Could you repeat, word for word, the line with "Task: Switch channel mode to M/S" and every line after it in the records below, leaving out any pictures?
※
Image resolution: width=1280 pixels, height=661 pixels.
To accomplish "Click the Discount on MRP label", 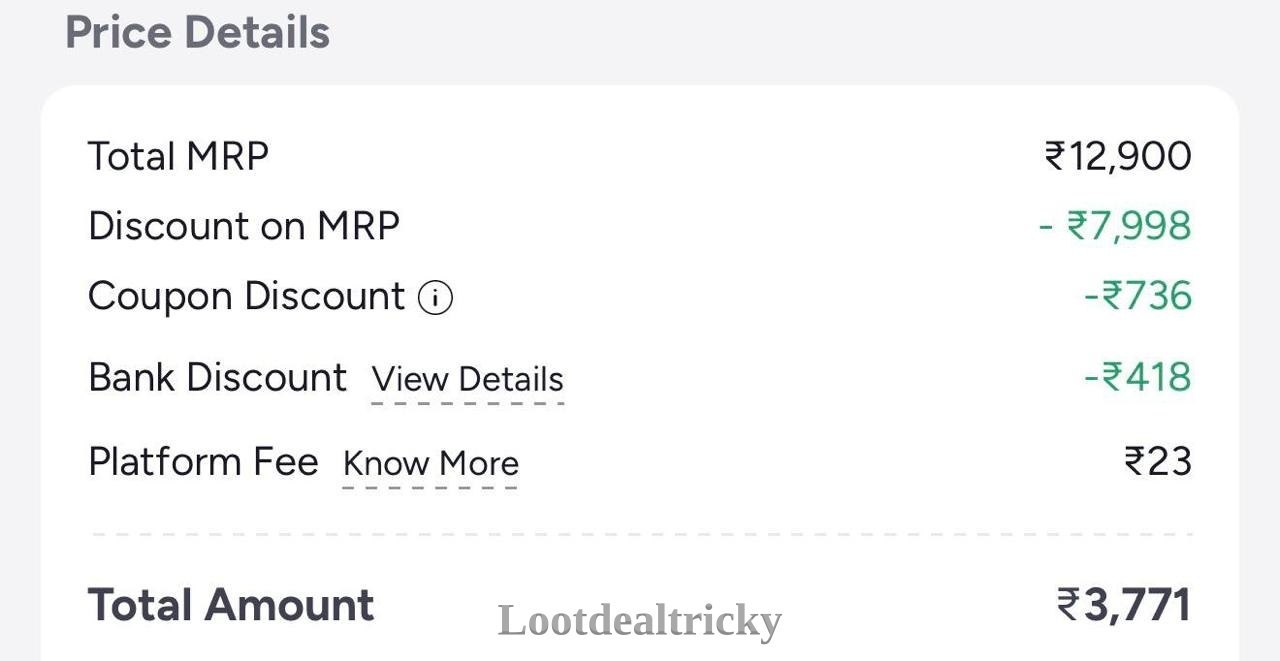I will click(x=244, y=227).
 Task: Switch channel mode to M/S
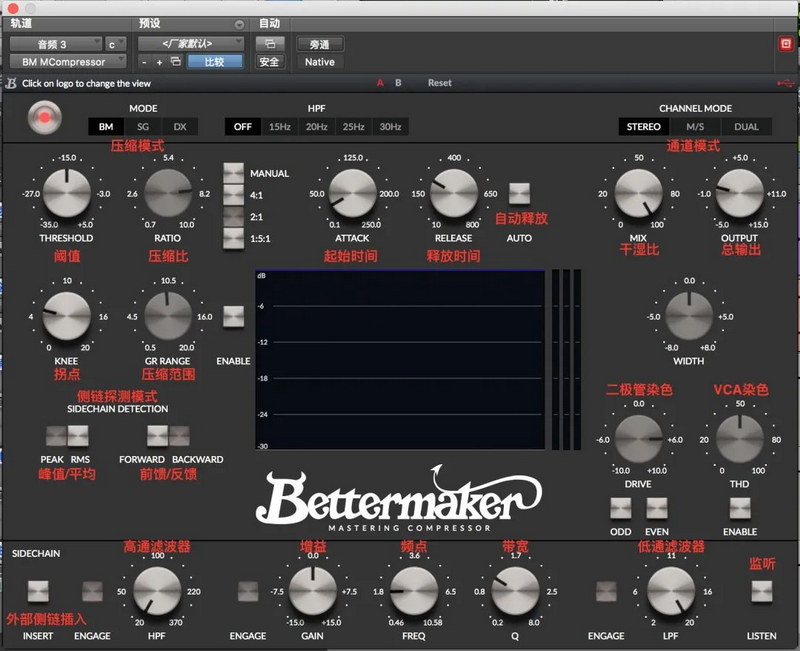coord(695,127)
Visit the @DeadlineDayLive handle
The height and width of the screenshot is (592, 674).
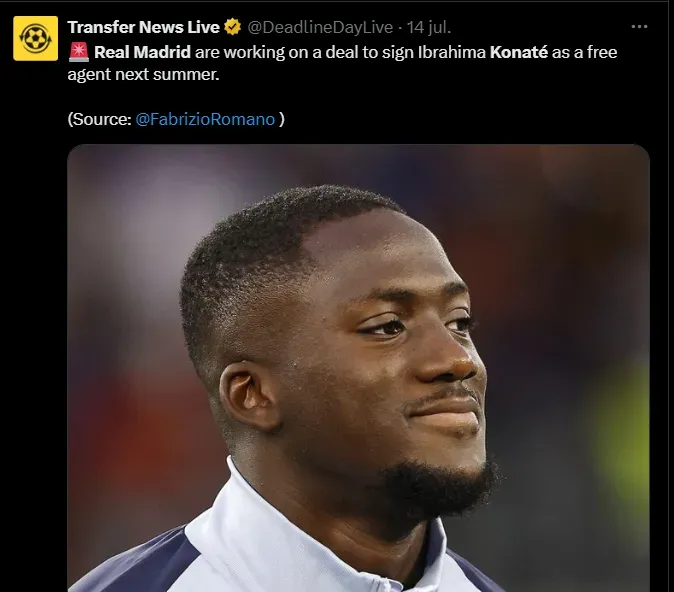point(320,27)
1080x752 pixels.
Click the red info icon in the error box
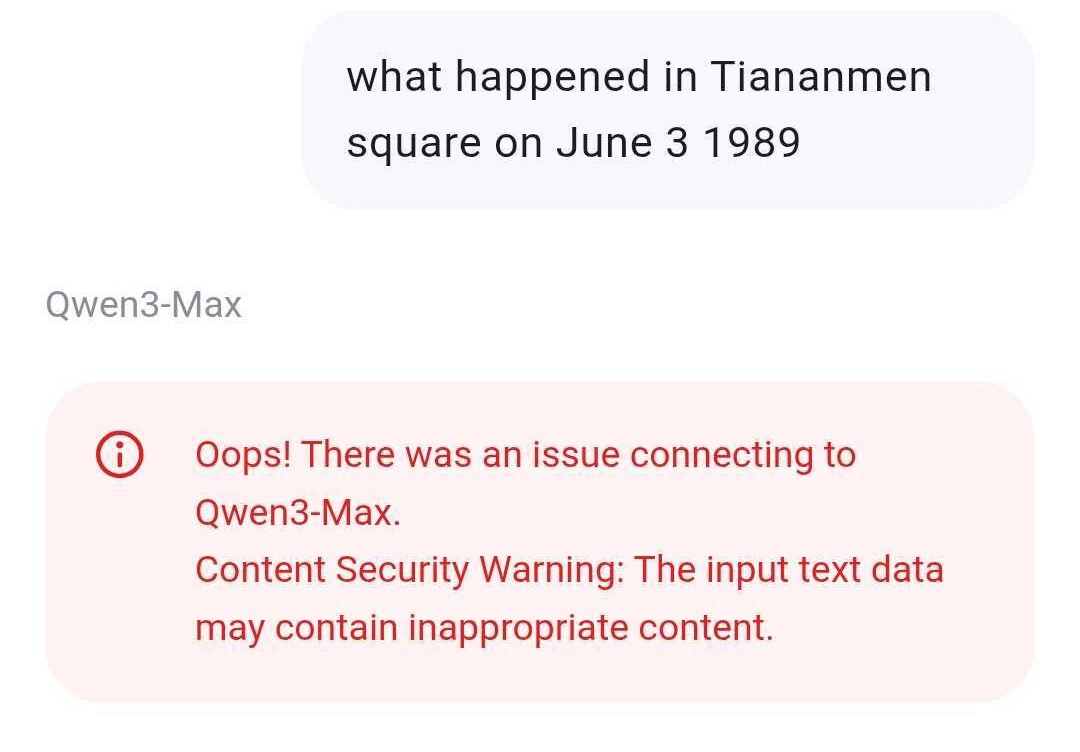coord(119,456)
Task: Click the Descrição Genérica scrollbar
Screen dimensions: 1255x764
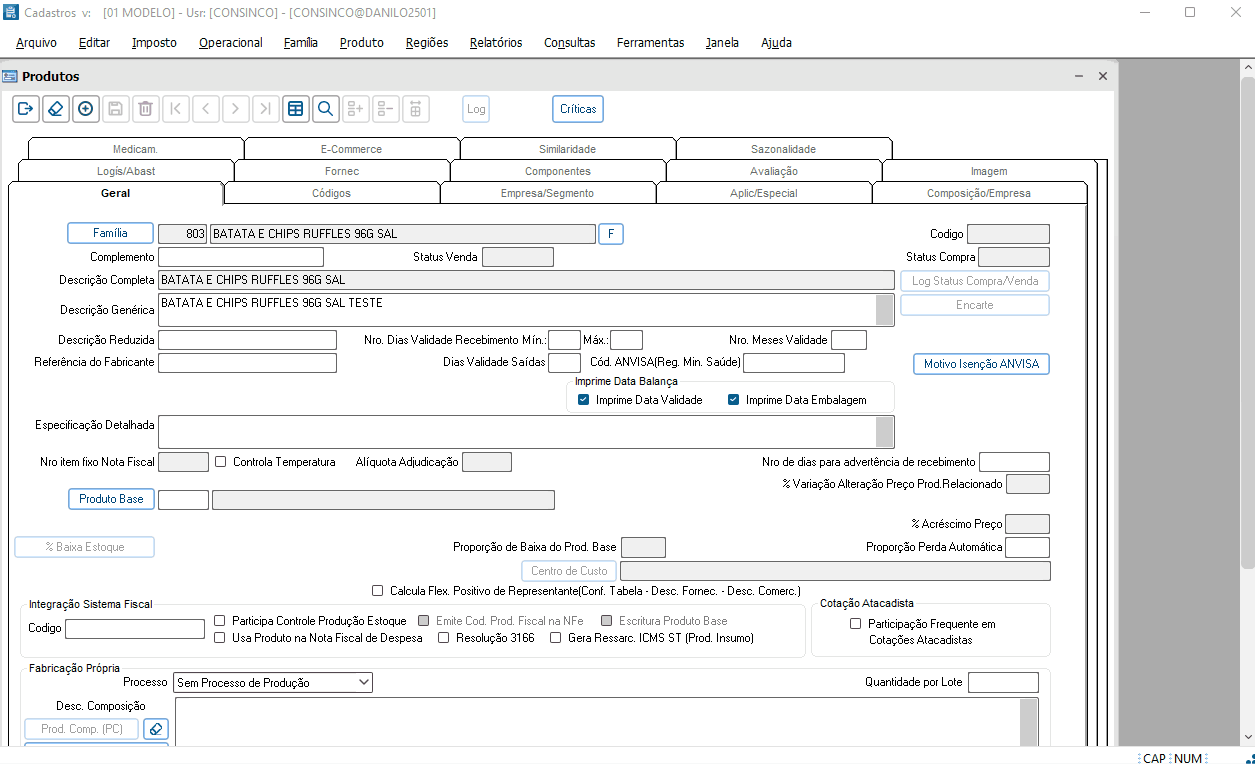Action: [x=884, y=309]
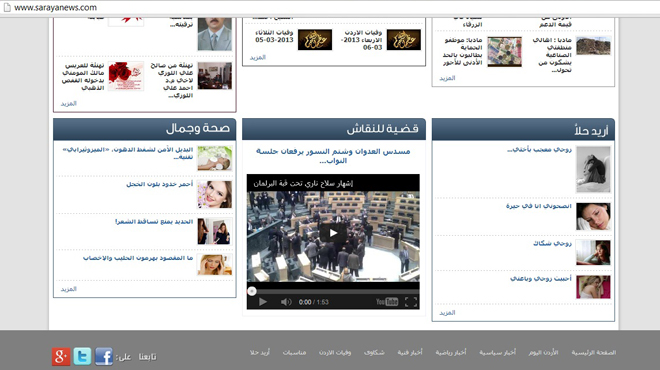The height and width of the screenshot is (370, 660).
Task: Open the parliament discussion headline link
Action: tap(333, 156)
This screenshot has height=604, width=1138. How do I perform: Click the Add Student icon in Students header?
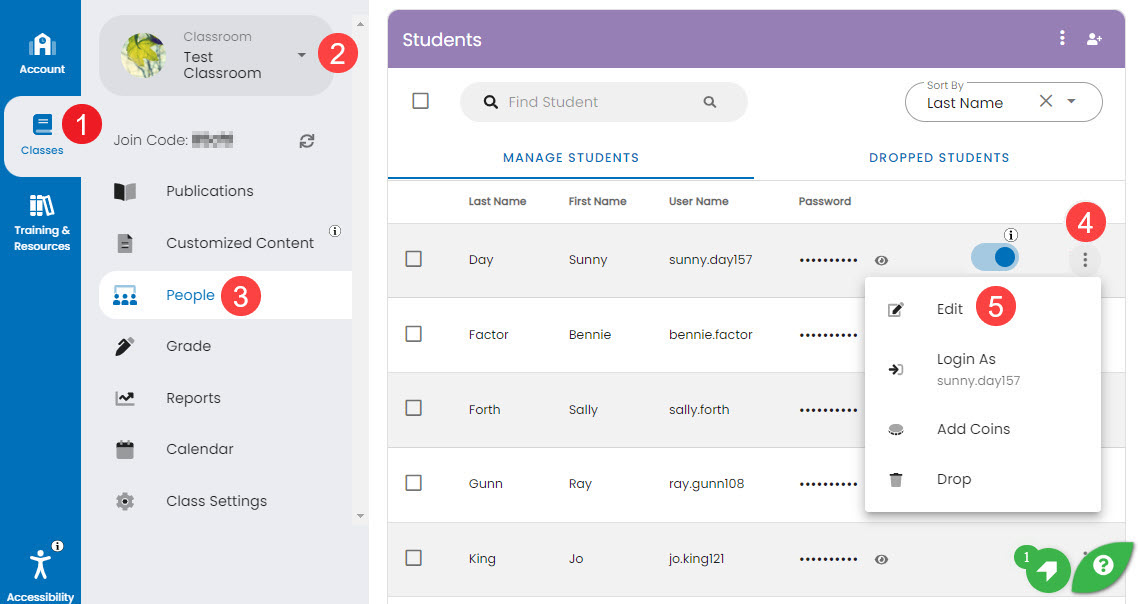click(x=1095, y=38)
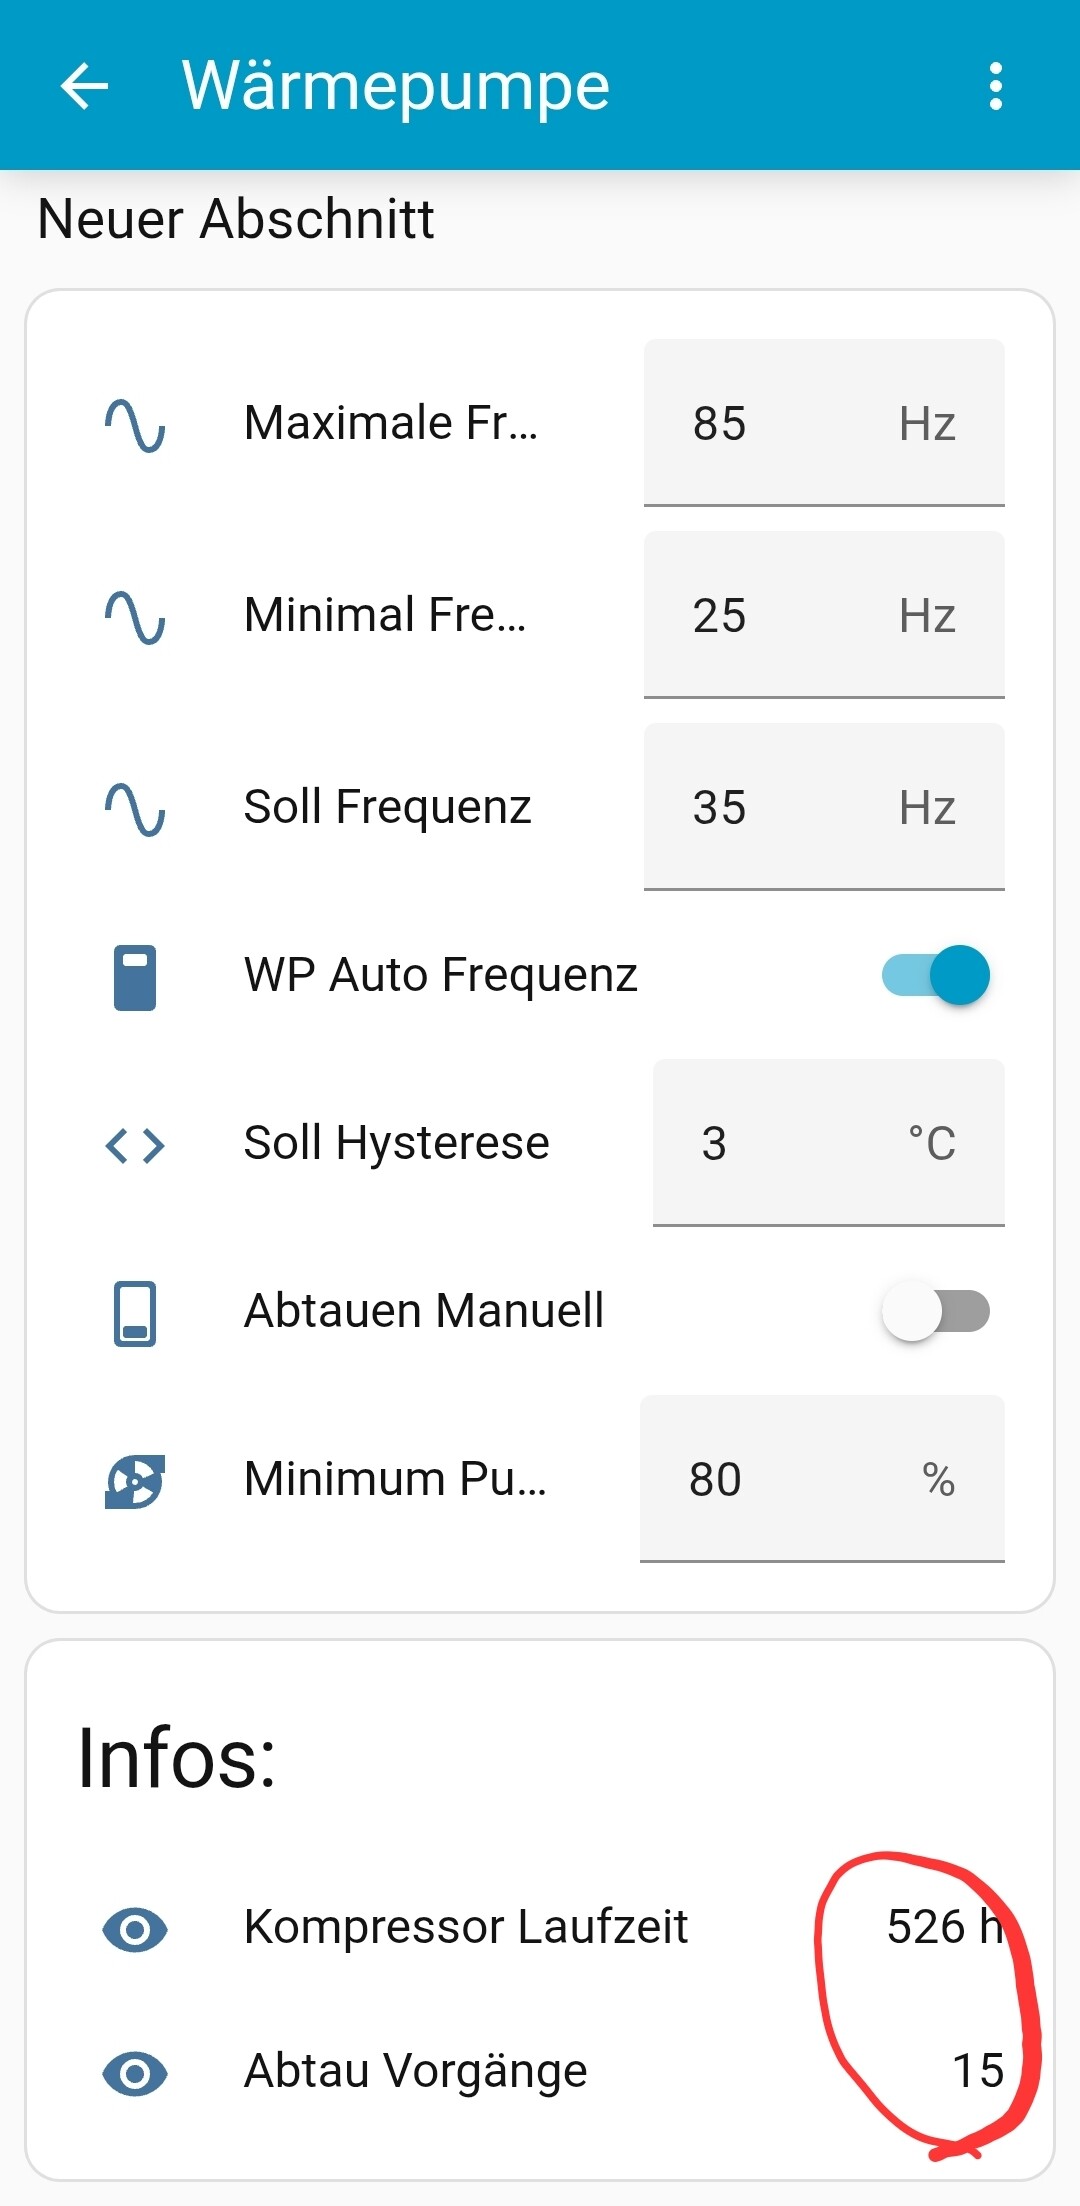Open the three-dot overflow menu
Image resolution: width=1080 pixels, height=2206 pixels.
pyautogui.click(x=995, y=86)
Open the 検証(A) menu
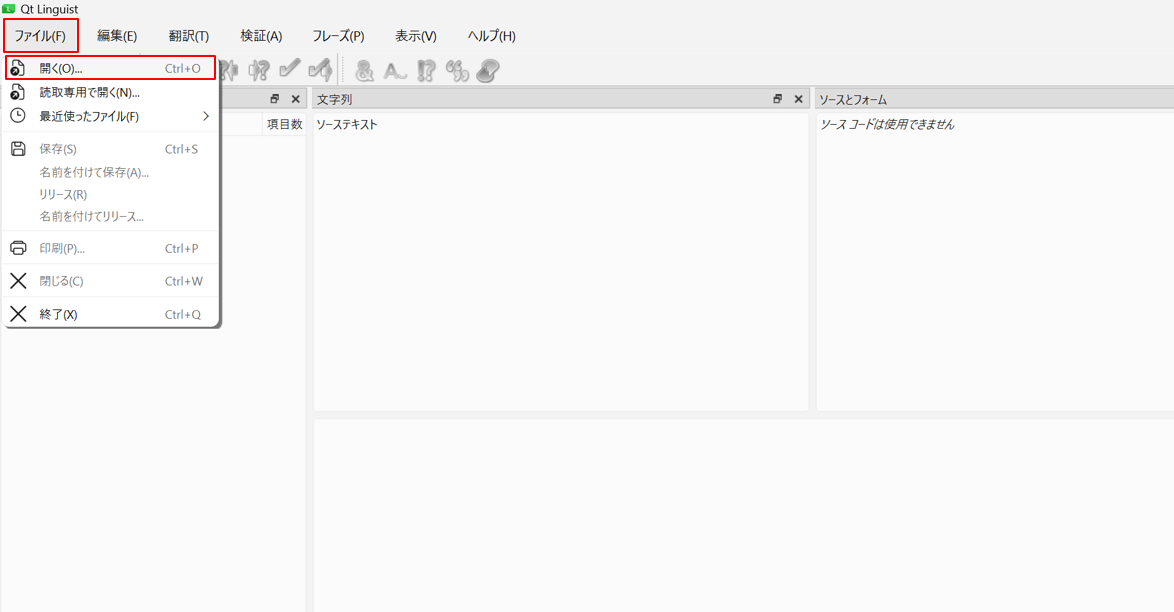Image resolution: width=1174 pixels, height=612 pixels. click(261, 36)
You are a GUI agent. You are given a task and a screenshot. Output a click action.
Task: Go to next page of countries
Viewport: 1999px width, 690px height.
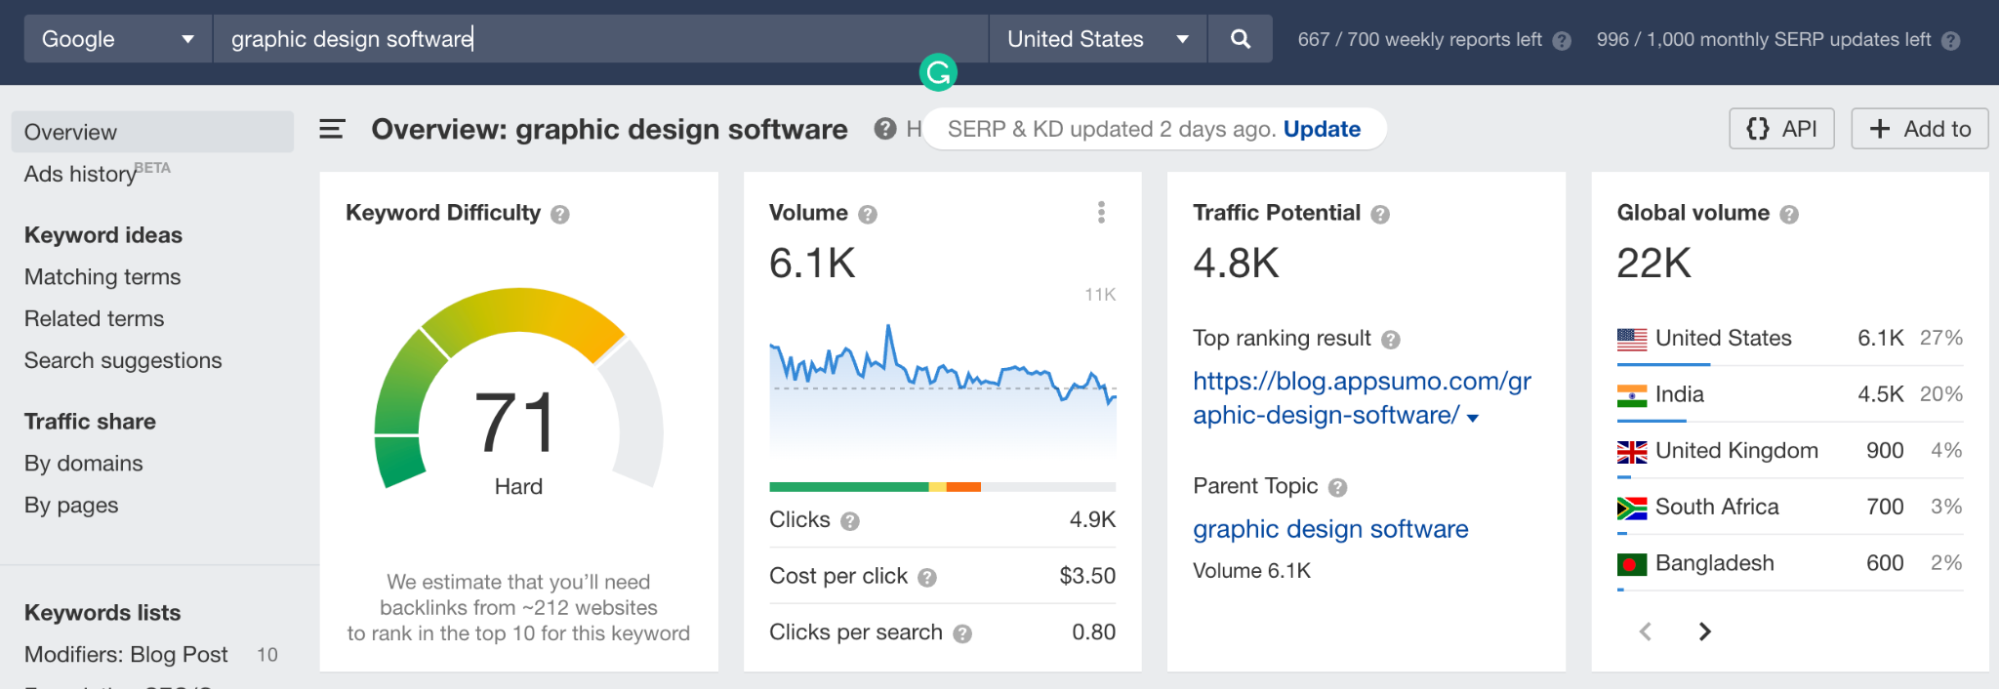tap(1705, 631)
※
- ANSWER FOR THIS EXERCISE -
 Task: Switch channel mode to M/S
coord(695,127)
Visit the @DeadlineDayLive handle
The height and width of the screenshot is (592, 674).
point(320,27)
1080x752 pixels.
Click the red info icon in the error box
coord(119,456)
Task: Click the Descrição Genérica scrollbar
Screen dimensions: 1255x764
Action: [x=884, y=309]
The height and width of the screenshot is (370, 660).
Task: Open the parliament discussion headline link
Action: tap(333, 156)
This screenshot has height=604, width=1138. How do I perform: Click the Add Student icon in Students header?
click(x=1095, y=38)
Open the three-dot overflow menu
Image resolution: width=1080 pixels, height=2206 pixels.
pyautogui.click(x=995, y=86)
Open the 検証(A) menu
Image resolution: width=1174 pixels, height=612 pixels. click(261, 36)
You are a GUI agent. You are given a task and a screenshot. Output a click action.
Task: Go to next page of countries
Viewport: 1999px width, 690px height.
tap(1705, 631)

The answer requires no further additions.